TransPerfect launched its life sciences practice in 2005 when it acquired Crimson Language Services, which specialized in medical technology and other highly-regulated industries. With that acquisition, TransPerfect gained a methodology for controlling quality in high-risk translation applications. Today, TransPerfect offers a range of translation and interpretation services for the life sciences industry, as well as Trial Interactive, a secure web platform that streamlines the start-up process for clinical trials and allows multicenter clinical trials to securely manage and share documentation.
In addition to organizing TransPerfect’s staff within units that specialize in particular industries, the company has put a system of measurements in place to make sure its translators, who are primarily independent freelancers, have the right skills to serve these specialized markets.
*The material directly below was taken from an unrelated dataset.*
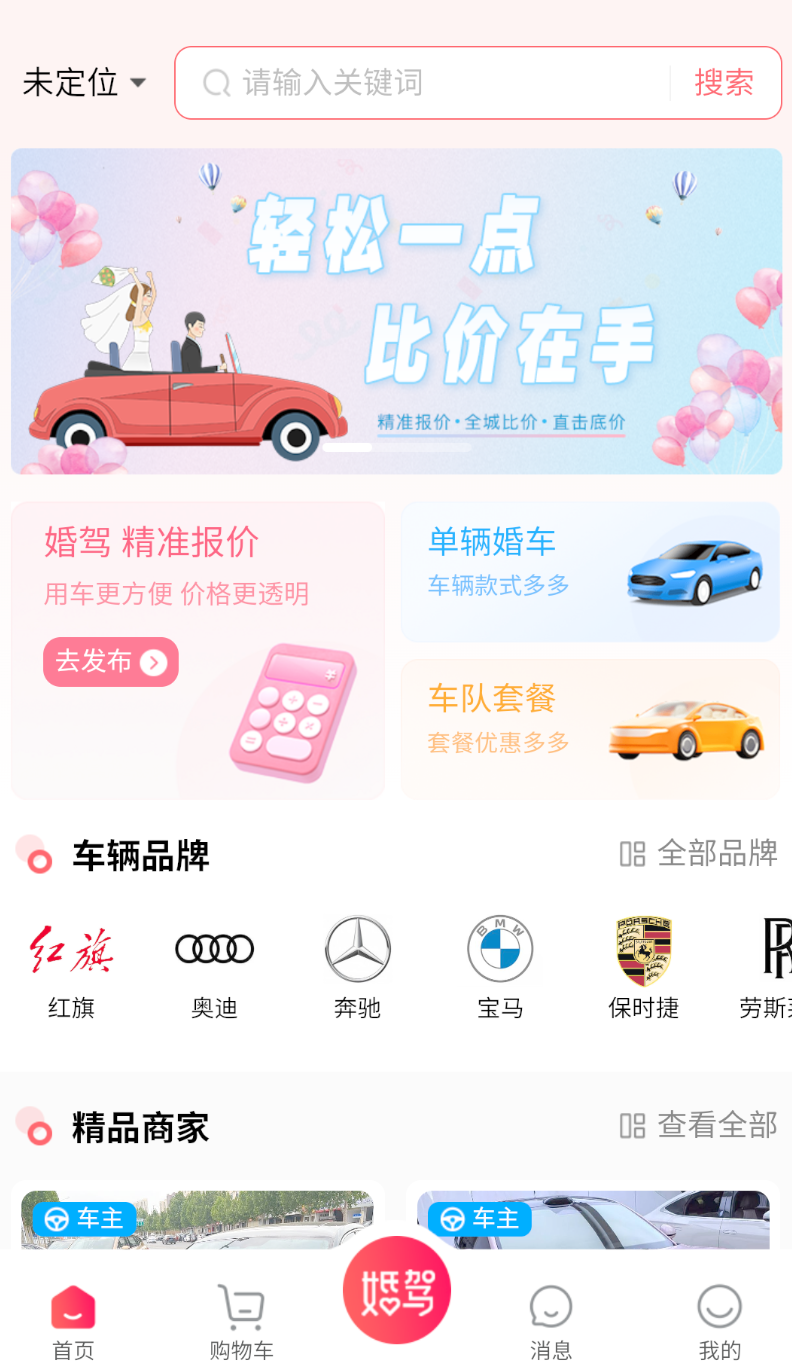
Task: Open the 宝马 brand page
Action: coord(500,948)
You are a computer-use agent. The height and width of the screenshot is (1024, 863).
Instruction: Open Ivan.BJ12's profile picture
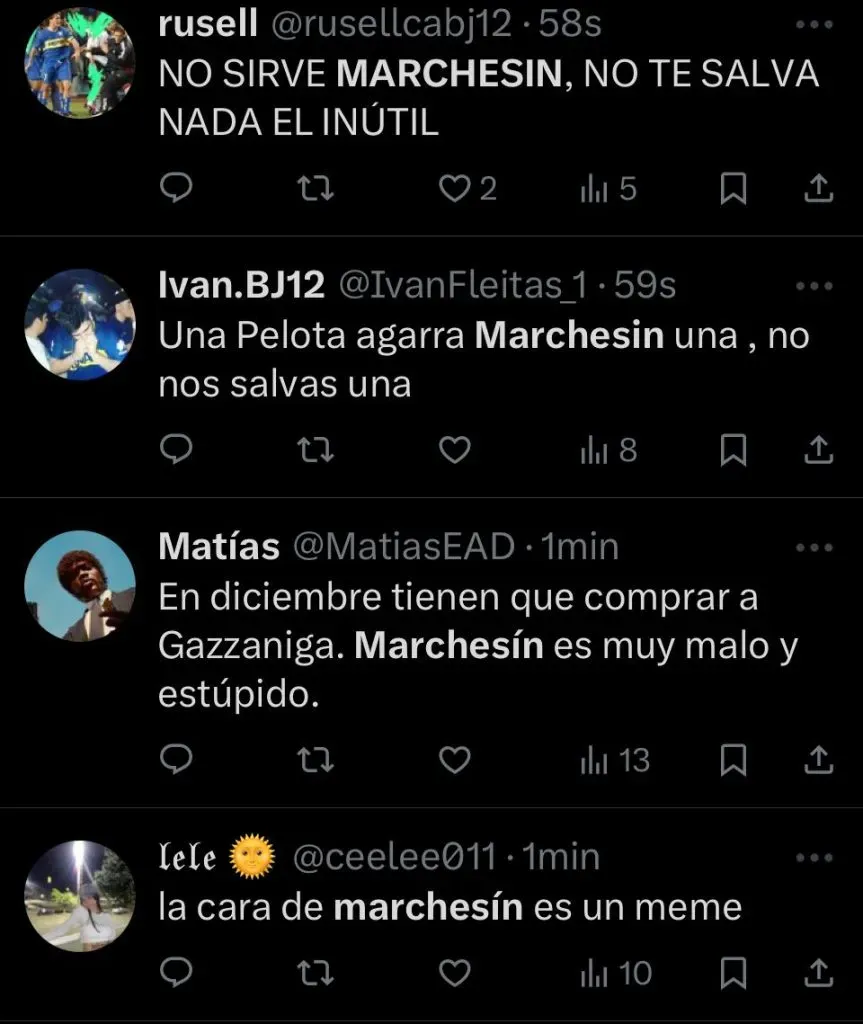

TransPerfect Linguist Certification, in place since 2005, requires linguists to demonstrate their ability to provide professional-level translation quality in both language and subject matter through proof of employment, references and tests that measure specific capabilities.
Automated future?
Even though TransPerfect can offer machine translation for certain types of jobs and clients, the vast majority of its work involves professional linguists. Advancement of automated translation technology and crowdsourced translations — using volunteer translators via the internet — brings into question how long the human-intensive TransPerfect business model will remain valuable.
“We do a lot of branded content, high-risk content and a lot of legal content,” Shawe says. “These don’t lend themselves very well to machine translation, so I feel pretty good about where we’re positioned.”
Predictions about technology’s impact are often wrong, he adds, noting that fax machines didn’t put overnight delivery services out of business and internet shopping has not replaced brick-and-mortar stores, in spite of early prognosticators.
“Rather than machine translation putting human translators out of business, I can see a future where the demand for translation escalates as people see more content in their local languages and start to expect it,” Shawe says. “Along with that, there will be more demand for high-quality content in many more languages, and we are perfectly positioned for that, based on the industries we serve and the types of solutions we provide.”
DePalma agrees: “According to research we’ve seen, 2.5 quintillion bytes of digital data are being created every day. Let’s say only 1 millionth of that could, and arguably should, be translated into 50 or 100 languages. Within that, there’s a cluster of information that has to be translated absolutely perfectly; that’s where the humans are going to be required for the foreseeable future. That’s the sweet spot of the market for a company like TransPerfect.”